*TASK TO COMPLETE:*
Return exactly the lines of the records below, starting at the line that contains "Instruction: Click the Elsevier tree logo" and ending at the line that contains "You are a computer-use agent. 1033x558", with both of those lines kept.

*EXERCISE MATERIALS:*
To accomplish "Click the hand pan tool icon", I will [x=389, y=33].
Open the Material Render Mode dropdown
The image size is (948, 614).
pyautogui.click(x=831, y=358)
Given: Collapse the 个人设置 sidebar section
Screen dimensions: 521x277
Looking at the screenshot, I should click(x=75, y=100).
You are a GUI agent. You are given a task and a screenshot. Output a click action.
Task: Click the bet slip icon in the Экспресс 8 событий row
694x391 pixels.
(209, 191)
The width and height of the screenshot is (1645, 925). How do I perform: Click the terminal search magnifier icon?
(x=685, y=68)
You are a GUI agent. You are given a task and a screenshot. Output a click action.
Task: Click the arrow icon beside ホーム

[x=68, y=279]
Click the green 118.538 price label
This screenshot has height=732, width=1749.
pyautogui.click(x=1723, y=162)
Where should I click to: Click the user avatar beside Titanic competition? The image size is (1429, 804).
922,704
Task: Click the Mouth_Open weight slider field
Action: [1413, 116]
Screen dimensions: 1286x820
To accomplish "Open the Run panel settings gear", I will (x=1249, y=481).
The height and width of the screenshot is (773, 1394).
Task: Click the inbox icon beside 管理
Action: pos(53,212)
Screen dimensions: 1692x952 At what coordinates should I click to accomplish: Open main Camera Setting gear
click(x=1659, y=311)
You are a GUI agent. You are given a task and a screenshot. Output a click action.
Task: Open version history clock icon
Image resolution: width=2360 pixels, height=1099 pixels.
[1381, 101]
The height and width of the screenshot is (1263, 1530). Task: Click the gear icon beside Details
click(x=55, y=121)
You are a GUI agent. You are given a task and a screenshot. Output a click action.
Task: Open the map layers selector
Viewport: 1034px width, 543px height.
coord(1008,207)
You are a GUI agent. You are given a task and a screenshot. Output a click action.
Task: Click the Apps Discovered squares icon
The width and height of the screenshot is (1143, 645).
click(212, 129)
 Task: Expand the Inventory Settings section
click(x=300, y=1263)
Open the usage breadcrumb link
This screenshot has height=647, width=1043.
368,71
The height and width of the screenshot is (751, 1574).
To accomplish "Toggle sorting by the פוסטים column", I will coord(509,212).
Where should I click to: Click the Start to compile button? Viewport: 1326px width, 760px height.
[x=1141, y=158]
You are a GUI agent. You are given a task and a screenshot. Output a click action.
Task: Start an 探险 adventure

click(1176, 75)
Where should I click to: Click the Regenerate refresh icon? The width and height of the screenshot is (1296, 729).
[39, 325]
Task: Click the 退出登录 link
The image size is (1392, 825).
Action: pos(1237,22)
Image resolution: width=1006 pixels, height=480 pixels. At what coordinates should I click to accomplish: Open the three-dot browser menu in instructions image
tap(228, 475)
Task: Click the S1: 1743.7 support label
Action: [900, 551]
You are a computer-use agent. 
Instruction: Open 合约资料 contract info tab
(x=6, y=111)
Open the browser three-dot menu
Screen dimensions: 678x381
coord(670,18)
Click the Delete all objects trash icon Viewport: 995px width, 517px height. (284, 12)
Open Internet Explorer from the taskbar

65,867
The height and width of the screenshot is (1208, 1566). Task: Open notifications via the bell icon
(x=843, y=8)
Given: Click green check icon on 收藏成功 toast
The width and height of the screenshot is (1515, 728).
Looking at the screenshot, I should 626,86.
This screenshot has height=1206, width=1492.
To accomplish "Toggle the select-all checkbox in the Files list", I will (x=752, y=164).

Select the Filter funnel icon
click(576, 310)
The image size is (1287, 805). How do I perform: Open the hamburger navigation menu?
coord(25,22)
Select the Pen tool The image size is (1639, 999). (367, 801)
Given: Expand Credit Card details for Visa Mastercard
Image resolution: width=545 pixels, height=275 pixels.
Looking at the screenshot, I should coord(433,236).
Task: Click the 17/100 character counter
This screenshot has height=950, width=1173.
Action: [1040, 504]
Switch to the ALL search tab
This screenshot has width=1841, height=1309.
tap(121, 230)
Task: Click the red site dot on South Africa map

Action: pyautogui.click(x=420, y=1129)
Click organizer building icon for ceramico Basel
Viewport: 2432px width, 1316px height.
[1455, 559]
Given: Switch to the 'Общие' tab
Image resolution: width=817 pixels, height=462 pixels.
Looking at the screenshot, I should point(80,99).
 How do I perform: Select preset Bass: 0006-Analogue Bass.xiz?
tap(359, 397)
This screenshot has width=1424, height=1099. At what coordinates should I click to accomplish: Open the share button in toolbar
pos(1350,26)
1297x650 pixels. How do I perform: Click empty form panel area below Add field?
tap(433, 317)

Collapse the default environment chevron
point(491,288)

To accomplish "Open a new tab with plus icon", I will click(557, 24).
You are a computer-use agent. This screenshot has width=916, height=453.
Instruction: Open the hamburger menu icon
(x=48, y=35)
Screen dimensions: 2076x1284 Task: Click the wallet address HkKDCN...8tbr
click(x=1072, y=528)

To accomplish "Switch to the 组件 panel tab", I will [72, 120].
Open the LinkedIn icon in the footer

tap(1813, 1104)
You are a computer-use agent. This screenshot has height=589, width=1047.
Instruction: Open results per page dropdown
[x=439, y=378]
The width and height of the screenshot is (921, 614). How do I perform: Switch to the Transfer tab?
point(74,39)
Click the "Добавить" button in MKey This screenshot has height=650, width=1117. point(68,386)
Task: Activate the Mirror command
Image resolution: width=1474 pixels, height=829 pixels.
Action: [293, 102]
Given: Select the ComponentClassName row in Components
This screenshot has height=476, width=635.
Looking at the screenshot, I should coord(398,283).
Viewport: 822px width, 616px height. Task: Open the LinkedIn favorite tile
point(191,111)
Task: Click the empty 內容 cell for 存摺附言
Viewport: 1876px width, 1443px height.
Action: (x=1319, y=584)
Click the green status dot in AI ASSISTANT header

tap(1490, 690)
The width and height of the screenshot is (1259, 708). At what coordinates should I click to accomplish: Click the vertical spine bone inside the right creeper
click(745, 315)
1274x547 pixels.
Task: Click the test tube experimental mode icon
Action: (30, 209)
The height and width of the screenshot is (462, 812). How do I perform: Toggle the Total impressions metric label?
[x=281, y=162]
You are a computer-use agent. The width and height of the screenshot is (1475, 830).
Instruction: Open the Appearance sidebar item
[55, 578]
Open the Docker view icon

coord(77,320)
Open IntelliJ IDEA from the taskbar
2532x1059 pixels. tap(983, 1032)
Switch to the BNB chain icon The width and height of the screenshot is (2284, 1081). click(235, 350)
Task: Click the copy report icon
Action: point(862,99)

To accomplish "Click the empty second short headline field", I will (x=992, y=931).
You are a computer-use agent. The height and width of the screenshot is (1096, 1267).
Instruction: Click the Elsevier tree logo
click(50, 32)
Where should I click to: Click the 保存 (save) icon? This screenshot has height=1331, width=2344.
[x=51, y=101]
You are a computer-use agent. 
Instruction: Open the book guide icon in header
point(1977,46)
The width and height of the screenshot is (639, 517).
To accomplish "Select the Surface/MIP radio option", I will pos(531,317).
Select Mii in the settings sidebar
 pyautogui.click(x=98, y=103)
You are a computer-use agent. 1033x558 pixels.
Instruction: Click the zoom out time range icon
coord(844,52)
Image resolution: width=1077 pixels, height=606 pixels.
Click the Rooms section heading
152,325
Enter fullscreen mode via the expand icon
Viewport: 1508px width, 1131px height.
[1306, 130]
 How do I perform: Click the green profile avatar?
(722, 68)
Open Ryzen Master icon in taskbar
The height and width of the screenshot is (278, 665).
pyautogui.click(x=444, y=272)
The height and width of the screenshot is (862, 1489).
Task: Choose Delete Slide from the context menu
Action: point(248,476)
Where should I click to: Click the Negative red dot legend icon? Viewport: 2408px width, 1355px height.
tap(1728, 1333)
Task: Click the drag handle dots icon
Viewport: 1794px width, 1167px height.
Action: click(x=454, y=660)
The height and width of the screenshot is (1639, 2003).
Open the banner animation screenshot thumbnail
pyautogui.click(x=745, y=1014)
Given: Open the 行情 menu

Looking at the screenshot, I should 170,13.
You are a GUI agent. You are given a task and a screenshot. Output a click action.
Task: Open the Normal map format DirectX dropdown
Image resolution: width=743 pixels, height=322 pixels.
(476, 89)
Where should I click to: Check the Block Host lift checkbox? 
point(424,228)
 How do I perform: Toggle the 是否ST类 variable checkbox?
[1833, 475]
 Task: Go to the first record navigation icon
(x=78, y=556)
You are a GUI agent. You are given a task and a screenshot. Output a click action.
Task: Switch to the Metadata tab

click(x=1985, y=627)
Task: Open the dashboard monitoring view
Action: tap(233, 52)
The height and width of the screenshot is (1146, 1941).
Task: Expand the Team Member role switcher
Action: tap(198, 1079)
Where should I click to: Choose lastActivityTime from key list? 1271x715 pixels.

*TASK RESPONSE:*
Instruction: Click the Elsevier tree logo
click(50, 32)
Where should I click to: Click the 保存 (save) icon? This screenshot has height=1331, width=2344.
[x=51, y=101]
You are a computer-use agent. 
Instruction: Open the book guide icon in header
point(1977,46)
The width and height of the screenshot is (639, 517).
To accomplish "Select the Surface/MIP radio option", I will pos(531,317).
Select Mii in the settings sidebar
 pyautogui.click(x=98, y=103)
You are a computer-use agent. 1033x558 pixels.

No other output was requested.